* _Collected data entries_
------

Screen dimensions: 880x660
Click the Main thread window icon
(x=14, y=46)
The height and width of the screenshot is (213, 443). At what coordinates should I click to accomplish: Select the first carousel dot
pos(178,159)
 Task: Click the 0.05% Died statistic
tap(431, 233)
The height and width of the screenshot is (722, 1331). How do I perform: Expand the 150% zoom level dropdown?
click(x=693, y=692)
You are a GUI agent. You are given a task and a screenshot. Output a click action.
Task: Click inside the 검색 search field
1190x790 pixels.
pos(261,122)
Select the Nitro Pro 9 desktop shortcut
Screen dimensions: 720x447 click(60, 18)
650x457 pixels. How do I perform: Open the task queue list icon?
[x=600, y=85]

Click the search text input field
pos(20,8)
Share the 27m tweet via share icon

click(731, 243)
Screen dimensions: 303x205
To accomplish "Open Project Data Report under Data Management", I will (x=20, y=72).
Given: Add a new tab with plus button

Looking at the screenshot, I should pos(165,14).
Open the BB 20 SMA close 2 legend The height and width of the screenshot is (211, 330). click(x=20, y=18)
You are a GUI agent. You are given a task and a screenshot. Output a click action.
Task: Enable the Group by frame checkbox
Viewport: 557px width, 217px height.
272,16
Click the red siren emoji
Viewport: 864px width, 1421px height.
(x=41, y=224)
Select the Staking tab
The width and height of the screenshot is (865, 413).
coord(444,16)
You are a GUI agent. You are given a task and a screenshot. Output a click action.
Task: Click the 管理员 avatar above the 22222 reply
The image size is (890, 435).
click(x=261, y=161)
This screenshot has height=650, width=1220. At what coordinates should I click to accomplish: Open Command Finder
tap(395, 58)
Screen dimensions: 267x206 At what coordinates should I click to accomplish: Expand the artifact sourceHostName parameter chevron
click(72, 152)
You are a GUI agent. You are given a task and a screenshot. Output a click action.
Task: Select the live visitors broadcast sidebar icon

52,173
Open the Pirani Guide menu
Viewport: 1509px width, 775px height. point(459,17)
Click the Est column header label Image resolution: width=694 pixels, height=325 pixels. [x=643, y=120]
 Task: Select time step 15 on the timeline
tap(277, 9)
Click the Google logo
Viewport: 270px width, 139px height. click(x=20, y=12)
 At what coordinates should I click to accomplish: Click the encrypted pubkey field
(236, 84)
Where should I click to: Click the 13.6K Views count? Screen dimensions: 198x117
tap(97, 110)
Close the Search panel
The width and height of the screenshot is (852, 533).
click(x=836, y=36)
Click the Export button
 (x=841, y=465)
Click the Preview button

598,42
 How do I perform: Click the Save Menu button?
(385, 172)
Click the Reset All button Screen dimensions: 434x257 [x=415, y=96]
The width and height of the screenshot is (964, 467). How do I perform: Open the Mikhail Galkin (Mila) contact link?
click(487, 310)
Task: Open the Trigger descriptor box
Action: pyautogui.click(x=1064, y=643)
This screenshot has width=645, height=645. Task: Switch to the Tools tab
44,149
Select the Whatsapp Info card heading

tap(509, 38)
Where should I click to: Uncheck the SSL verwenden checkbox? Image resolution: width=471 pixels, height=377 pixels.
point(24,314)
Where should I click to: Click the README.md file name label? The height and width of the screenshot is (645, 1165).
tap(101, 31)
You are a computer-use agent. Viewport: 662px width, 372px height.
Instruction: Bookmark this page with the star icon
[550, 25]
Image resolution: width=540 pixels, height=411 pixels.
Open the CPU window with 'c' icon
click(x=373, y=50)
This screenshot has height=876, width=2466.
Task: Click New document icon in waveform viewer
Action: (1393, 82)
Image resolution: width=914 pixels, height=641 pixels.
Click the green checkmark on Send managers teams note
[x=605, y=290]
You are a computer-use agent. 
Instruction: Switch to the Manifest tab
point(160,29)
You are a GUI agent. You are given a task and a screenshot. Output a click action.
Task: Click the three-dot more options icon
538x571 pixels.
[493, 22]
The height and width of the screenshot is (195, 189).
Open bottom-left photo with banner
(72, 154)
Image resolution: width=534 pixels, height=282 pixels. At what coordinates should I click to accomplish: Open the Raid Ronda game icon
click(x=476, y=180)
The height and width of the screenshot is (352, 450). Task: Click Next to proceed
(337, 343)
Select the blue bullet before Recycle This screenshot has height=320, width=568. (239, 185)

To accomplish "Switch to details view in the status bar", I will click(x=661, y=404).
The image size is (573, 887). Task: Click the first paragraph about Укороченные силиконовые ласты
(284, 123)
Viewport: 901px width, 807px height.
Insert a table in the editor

------

* _Work to complete_
Return the entries above exactly as they appear.

* _Response_
Screen dimensions: 880x660
Click the Main thread window icon
(x=14, y=46)
The height and width of the screenshot is (213, 443). At what coordinates should I click to accomplish: Select the first carousel dot
pos(178,159)
 Task: Click the 0.05% Died statistic
tap(431, 233)
The height and width of the screenshot is (722, 1331). How do I perform: Expand the 150% zoom level dropdown?
click(x=693, y=692)
You are a GUI agent. You are given a task and a screenshot. Output a click action.
Task: Click inside the 검색 search field
1190x790 pixels.
pos(261,122)
Select the Nitro Pro 9 desktop shortcut
Screen dimensions: 720x447 click(60, 18)
650x457 pixels. How do I perform: Open the task queue list icon?
[x=600, y=85]

Click the search text input field
pos(20,8)
Share the 27m tweet via share icon

click(731, 243)
Screen dimensions: 303x205
To accomplish "Open Project Data Report under Data Management", I will (x=20, y=72).
Given: Add a new tab with plus button

Looking at the screenshot, I should pos(165,14).
Open the BB 20 SMA close 2 legend The height and width of the screenshot is (211, 330). click(x=20, y=18)
You are a GUI agent. You are given a task and a screenshot. Output a click action.
Task: Enable the Group by frame checkbox
Viewport: 557px width, 217px height.
272,16
Click the red siren emoji
Viewport: 864px width, 1421px height.
(x=41, y=224)
Select the Staking tab
The width and height of the screenshot is (865, 413).
coord(444,16)
You are a GUI agent. You are given a task and a screenshot. Output a click action.
Task: Click the 管理员 avatar above the 22222 reply
The image size is (890, 435).
click(x=261, y=161)
This screenshot has height=650, width=1220. At what coordinates should I click to accomplish: Open Command Finder
tap(395, 58)
Screen dimensions: 267x206 At what coordinates should I click to accomplish: Expand the artifact sourceHostName parameter chevron
click(72, 152)
You are a GUI agent. You are given a task and a screenshot. Output a click action.
Task: Select the live visitors broadcast sidebar icon

52,173
Open the Pirani Guide menu
Viewport: 1509px width, 775px height. point(459,17)
Click the Est column header label Image resolution: width=694 pixels, height=325 pixels. [x=643, y=120]
 Task: Select time step 15 on the timeline
tap(277, 9)
Click the Google logo
Viewport: 270px width, 139px height. click(x=20, y=12)
 At what coordinates should I click to accomplish: Click the encrypted pubkey field
(236, 84)
Where should I click to: Click the 13.6K Views count? Screen dimensions: 198x117
tap(97, 110)
Close the Search panel
The width and height of the screenshot is (852, 533).
click(x=836, y=36)
Click the Export button
 (x=841, y=465)
Click the Preview button

598,42
 How do I perform: Click the Save Menu button?
(385, 172)
Click the Reset All button Screen dimensions: 434x257 [x=415, y=96]
The width and height of the screenshot is (964, 467). How do I perform: Open the Mikhail Galkin (Mila) contact link?
click(487, 310)
Task: Open the Trigger descriptor box
Action: pyautogui.click(x=1064, y=643)
This screenshot has width=645, height=645. Task: Switch to the Tools tab
44,149
Select the Whatsapp Info card heading

tap(509, 38)
Where should I click to: Uncheck the SSL verwenden checkbox? Image resolution: width=471 pixels, height=377 pixels.
point(24,314)
Where should I click to: Click the README.md file name label? The height and width of the screenshot is (645, 1165).
tap(101, 31)
You are a computer-use agent. Viewport: 662px width, 372px height.
Instruction: Bookmark this page with the star icon
[550, 25]
Image resolution: width=540 pixels, height=411 pixels.
Open the CPU window with 'c' icon
click(x=373, y=50)
This screenshot has height=876, width=2466.
Task: Click New document icon in waveform viewer
Action: (1393, 82)
Image resolution: width=914 pixels, height=641 pixels.
Click the green checkmark on Send managers teams note
[x=605, y=290]
You are a computer-use agent. 
Instruction: Switch to the Manifest tab
point(160,29)
You are a GUI agent. You are given a task and a screenshot. Output a click action.
Task: Click the three-dot more options icon
538x571 pixels.
[493, 22]
The height and width of the screenshot is (195, 189).
Open bottom-left photo with banner
(72, 154)
Image resolution: width=534 pixels, height=282 pixels. At what coordinates should I click to accomplish: Open the Raid Ronda game icon
click(x=476, y=180)
The height and width of the screenshot is (352, 450). Task: Click Next to proceed
(337, 343)
Select the blue bullet before Recycle This screenshot has height=320, width=568. (239, 185)

To accomplish "Switch to details view in the status bar", I will click(x=661, y=404).
The image size is (573, 887). Task: Click the first paragraph about Укороченные силиконовые ласты
(284, 123)
Viewport: 901px width, 807px height.
Insert a table in the editor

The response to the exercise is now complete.